« [Compte-rendu de Pierre Naville, La Révolution et les intellectuels] », Bibliothèque universelle et Revue de Genève, novembre 1928, p. 1410.

{p. 1410} Les derniers écrits des surréalistes débattent la question de savoir s’ils vont se taire ou non. Mais leur silence ne doit pas entraîner, à leur point de vue, celui d’autrui sur eux-mêmes. Ils se tournent donc naturellement vers l’action, c’est-à-dire, nous sommes en France vers la politique. Or ces ennemis de toute littérature voient leurs avances dédaignées par les communistes, gens d’action à jugements simples, qui les trouvent trop littérateurs.

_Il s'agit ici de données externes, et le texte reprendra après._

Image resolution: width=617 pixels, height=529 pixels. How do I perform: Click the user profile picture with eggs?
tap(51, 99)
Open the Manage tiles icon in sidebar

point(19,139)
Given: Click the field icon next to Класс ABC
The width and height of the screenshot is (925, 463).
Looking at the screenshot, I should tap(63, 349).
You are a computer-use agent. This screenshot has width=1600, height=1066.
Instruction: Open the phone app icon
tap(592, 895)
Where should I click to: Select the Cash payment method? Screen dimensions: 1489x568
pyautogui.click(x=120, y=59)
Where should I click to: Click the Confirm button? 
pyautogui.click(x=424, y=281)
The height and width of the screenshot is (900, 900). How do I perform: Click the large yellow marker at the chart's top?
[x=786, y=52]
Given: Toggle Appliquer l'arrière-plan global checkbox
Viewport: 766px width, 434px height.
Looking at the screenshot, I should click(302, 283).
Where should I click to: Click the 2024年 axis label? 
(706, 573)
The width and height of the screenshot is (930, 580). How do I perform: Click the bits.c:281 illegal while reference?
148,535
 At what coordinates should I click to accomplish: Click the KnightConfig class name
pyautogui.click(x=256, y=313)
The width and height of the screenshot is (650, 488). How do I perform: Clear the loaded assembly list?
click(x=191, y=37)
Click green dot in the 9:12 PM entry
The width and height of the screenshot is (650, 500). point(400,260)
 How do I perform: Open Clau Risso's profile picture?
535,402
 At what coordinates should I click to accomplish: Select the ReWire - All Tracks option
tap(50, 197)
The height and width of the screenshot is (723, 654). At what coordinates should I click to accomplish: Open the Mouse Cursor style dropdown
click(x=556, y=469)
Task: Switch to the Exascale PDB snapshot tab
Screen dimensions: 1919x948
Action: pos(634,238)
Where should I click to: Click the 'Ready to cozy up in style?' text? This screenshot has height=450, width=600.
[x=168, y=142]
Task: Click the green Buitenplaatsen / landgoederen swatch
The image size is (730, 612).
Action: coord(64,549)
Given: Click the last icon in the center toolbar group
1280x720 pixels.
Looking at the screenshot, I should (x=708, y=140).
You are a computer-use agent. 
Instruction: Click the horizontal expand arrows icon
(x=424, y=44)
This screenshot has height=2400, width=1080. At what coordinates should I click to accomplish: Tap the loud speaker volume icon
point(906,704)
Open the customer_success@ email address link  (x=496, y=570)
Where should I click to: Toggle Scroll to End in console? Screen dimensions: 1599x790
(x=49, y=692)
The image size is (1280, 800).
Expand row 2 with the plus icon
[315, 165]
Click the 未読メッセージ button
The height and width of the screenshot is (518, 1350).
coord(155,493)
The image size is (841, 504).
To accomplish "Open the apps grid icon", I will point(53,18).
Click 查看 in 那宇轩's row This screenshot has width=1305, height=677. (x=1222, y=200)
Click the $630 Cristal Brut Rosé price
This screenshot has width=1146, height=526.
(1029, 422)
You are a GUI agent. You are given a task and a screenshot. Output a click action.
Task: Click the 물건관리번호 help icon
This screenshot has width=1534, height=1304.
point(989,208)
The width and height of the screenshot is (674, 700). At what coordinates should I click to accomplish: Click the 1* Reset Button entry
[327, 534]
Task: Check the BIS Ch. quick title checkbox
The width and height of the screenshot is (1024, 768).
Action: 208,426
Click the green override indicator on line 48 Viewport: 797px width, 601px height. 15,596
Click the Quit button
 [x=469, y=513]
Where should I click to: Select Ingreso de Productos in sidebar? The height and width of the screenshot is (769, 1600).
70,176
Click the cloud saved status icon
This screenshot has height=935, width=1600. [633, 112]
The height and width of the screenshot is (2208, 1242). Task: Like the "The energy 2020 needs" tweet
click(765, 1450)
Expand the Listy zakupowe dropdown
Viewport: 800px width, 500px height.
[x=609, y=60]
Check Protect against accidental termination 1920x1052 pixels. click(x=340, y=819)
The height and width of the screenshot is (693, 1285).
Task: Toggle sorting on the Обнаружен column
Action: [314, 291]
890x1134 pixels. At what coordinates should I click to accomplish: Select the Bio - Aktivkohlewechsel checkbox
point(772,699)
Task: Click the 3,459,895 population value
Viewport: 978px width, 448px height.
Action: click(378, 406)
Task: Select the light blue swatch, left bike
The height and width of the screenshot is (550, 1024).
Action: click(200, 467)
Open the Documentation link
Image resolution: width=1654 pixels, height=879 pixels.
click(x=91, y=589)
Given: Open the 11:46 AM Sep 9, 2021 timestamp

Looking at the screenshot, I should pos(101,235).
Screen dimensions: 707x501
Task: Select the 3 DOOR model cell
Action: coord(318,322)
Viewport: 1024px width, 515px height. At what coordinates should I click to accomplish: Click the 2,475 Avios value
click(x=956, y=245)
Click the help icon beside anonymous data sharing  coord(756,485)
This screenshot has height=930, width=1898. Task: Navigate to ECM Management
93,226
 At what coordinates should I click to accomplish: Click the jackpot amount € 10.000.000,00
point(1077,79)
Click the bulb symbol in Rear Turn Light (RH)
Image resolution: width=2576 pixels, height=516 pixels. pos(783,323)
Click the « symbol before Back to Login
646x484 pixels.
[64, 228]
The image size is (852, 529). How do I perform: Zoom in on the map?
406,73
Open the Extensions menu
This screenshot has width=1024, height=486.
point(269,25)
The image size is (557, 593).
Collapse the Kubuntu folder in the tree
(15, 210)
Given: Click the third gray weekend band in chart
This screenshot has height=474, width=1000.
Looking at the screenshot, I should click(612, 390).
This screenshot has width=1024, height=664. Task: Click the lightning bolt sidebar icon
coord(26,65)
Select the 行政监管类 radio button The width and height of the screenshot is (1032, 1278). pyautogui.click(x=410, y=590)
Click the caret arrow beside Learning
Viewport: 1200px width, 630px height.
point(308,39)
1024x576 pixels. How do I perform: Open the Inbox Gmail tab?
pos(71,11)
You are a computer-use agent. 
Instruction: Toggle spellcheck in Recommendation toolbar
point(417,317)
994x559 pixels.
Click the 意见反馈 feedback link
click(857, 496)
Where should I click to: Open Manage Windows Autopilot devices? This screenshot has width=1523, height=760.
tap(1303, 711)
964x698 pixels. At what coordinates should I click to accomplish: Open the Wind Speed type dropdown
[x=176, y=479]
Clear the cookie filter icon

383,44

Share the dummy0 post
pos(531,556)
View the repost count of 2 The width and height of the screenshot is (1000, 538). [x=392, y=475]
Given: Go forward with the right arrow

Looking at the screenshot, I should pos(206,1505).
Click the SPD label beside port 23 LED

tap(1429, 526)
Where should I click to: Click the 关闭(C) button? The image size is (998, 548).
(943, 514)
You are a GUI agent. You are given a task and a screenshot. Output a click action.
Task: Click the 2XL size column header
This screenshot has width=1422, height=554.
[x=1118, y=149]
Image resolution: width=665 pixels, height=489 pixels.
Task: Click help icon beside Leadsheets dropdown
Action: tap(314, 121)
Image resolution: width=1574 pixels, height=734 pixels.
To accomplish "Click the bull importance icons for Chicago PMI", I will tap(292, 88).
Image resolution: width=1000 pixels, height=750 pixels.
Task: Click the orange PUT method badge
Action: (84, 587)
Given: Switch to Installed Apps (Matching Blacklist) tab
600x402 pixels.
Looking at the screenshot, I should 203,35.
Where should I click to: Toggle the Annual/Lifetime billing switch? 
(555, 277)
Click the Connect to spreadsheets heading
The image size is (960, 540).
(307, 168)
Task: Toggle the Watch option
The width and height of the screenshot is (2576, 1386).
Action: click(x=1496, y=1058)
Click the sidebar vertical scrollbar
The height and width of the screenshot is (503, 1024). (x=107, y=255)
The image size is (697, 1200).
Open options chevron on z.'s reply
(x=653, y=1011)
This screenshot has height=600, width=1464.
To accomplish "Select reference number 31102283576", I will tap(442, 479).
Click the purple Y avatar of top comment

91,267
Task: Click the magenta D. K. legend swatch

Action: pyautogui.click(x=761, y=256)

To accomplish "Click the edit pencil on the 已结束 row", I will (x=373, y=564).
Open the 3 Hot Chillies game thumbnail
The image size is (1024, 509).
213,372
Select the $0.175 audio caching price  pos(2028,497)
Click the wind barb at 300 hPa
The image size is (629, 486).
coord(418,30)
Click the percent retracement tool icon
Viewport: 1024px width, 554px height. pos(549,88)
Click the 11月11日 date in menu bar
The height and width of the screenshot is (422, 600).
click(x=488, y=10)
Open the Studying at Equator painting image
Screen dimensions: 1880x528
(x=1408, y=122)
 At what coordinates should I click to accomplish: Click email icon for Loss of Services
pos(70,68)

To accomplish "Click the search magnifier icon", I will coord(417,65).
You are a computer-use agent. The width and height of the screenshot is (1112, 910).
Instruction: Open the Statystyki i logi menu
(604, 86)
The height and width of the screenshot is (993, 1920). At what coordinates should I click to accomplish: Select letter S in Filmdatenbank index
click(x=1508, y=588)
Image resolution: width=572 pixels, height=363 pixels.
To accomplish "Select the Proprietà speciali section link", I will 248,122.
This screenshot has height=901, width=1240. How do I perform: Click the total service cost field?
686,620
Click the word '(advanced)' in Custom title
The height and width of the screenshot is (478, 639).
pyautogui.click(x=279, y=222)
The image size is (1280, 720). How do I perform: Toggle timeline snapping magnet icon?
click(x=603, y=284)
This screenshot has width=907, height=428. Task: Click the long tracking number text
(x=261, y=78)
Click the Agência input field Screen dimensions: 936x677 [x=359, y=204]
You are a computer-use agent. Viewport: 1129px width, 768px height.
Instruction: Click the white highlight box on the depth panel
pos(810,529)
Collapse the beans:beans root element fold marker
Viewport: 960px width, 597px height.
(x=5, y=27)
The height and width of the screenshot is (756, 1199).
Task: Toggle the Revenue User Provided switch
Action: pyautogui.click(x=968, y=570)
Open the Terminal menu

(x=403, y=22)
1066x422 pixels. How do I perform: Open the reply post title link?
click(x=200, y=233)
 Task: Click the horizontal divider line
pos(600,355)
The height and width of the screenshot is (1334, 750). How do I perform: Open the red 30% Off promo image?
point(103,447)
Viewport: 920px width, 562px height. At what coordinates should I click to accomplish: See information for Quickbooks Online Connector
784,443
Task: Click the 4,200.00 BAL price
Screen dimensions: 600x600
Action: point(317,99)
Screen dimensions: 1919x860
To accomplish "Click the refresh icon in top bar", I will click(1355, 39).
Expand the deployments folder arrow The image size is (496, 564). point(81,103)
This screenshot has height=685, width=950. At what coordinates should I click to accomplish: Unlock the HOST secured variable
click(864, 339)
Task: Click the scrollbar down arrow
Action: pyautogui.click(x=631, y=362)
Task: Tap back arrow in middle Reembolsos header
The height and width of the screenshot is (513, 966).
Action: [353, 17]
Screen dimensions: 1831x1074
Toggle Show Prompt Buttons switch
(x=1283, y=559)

Rien d’étonnant à cela dans une époque où les valeurs de l’esprit sont en pratique universellement méprisées. Mais les surréalistes ont leur responsabilité là-dedans ; leur défense de l’esprit s’est bornée jusqu’ici à une rhétorique très brillante contre un état de choses justement détesté, mais dont ils participent plus qu’ils ne le croient. Certes il était urgent de faire la critique de « cette réalité de premier plan qui nous empêche de bouger », comme dit fort bien M. Breton. Mais à condition d’aller plus loin et de prendre une connaissance positive de ce qu’il y a sous cette réalité. Il est certain que s’ils avaient le courage de se soumettre au concret de l’esprit, ils comprendraient que le « service dans le temple » s’accommode mal de tant de gesticulations, de gros mots et de discours en très beau style contre un monde très laid dont ils n’ont pas encore renoncé à chatouiller le snobisme.